*What you should do:*
Lines from the listing below that contain the string "value" are to be reported.

*Data for this exercise:*

···

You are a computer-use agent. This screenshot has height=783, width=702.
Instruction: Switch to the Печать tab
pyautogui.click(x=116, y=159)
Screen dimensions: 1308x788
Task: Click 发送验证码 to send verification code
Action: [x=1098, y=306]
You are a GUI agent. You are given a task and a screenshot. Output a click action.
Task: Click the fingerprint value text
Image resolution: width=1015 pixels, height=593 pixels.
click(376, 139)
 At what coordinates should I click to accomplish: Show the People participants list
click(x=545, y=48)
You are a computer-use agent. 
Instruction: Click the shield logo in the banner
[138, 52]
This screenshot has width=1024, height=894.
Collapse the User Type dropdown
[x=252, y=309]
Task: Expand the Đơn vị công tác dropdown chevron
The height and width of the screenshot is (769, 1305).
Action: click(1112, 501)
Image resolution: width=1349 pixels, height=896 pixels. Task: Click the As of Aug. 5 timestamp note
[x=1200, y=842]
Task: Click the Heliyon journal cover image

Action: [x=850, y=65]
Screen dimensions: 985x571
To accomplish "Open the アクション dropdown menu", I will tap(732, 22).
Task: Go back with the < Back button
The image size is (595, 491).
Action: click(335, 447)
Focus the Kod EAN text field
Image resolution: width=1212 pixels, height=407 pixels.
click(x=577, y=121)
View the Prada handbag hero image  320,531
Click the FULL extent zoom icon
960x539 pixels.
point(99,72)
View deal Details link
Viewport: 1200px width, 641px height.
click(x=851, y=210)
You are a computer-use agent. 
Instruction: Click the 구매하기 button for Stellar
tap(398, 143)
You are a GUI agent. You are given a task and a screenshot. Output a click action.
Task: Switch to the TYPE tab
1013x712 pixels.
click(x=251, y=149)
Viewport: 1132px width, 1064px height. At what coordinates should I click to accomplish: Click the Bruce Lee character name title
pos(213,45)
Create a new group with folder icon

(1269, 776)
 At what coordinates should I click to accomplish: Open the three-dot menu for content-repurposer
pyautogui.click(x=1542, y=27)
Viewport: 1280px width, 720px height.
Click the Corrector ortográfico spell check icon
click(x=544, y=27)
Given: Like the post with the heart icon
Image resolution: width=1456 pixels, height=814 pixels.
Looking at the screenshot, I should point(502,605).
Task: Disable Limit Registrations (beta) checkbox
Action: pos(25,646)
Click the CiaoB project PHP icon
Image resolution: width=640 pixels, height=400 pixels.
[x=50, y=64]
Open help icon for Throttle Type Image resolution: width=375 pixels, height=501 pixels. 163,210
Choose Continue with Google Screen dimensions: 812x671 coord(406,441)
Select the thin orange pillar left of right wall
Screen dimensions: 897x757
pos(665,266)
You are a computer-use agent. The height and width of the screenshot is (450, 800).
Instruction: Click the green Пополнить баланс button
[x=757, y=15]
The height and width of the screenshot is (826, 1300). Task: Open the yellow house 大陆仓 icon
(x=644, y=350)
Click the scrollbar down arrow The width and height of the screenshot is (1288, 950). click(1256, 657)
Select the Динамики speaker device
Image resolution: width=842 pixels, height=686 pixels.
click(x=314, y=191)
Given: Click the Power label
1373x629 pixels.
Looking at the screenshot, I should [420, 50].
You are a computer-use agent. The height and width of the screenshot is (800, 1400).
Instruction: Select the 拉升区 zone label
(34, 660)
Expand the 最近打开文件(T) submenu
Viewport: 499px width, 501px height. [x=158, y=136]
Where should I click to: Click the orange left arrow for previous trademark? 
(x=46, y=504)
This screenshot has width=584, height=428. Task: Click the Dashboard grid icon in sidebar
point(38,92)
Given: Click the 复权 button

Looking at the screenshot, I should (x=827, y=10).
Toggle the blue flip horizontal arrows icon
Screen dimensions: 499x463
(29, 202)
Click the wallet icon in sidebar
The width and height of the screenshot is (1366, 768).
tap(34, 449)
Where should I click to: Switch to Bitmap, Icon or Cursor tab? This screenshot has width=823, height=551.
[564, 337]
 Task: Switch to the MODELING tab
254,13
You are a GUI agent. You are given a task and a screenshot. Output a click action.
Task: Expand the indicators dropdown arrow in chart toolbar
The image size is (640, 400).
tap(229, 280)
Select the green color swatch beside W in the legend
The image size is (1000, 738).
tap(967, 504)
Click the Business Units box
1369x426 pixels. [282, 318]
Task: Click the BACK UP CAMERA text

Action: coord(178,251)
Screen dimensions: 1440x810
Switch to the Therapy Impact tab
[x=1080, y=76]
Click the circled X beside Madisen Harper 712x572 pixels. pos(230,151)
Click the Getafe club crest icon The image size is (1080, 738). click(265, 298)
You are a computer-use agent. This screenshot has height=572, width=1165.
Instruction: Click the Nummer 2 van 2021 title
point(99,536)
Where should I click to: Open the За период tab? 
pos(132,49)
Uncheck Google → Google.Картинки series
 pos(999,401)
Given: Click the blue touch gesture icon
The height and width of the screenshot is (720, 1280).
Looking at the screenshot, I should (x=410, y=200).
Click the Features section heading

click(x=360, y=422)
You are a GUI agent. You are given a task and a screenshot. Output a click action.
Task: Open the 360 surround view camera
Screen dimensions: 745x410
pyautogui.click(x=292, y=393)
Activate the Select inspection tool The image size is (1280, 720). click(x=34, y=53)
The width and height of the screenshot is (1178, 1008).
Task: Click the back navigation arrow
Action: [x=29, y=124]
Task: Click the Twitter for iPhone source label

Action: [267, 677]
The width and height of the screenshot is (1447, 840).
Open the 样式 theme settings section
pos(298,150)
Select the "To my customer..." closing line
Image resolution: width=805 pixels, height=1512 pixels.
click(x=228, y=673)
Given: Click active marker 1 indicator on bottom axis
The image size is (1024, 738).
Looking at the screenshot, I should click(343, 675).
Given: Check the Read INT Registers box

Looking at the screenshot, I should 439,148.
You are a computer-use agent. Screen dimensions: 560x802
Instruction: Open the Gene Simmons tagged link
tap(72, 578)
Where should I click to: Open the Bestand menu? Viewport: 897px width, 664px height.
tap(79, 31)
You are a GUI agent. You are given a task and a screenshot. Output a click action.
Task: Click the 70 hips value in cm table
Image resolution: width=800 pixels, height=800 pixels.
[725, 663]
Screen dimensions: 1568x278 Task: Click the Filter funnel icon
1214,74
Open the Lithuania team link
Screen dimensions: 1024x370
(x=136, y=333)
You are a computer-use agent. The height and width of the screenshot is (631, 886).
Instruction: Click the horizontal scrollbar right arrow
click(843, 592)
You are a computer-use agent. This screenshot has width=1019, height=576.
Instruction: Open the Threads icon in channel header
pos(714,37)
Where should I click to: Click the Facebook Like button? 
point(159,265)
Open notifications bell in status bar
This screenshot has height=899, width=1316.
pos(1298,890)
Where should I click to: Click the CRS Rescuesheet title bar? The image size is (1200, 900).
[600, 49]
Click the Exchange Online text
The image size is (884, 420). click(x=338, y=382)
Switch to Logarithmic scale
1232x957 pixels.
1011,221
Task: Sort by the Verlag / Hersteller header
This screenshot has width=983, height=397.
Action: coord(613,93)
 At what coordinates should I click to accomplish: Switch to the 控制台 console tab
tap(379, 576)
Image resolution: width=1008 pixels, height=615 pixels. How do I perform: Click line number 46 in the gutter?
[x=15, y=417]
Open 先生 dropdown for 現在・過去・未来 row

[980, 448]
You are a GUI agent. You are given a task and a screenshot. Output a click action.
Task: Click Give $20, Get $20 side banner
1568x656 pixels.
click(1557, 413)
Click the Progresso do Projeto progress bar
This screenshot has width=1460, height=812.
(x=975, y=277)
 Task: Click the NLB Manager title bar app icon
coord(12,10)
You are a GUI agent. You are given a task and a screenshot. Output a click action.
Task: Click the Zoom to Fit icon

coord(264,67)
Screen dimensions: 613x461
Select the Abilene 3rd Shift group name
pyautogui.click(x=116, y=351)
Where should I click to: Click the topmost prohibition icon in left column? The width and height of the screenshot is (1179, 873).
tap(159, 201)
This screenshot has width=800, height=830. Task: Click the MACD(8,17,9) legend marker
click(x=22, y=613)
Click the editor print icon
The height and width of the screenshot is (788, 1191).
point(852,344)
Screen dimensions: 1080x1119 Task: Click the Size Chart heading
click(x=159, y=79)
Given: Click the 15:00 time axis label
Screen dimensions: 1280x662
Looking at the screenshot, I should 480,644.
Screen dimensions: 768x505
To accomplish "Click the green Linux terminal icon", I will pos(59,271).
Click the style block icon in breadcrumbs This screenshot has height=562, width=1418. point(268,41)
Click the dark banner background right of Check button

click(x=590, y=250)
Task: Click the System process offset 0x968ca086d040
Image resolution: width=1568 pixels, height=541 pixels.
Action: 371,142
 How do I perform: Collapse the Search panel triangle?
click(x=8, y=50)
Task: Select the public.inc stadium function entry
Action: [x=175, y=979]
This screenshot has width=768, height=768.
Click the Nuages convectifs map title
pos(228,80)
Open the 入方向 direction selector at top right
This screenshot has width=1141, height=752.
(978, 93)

···

*Task response:*
Task: Click the fingerprint value text
Task: Click the 70 hips value in cm table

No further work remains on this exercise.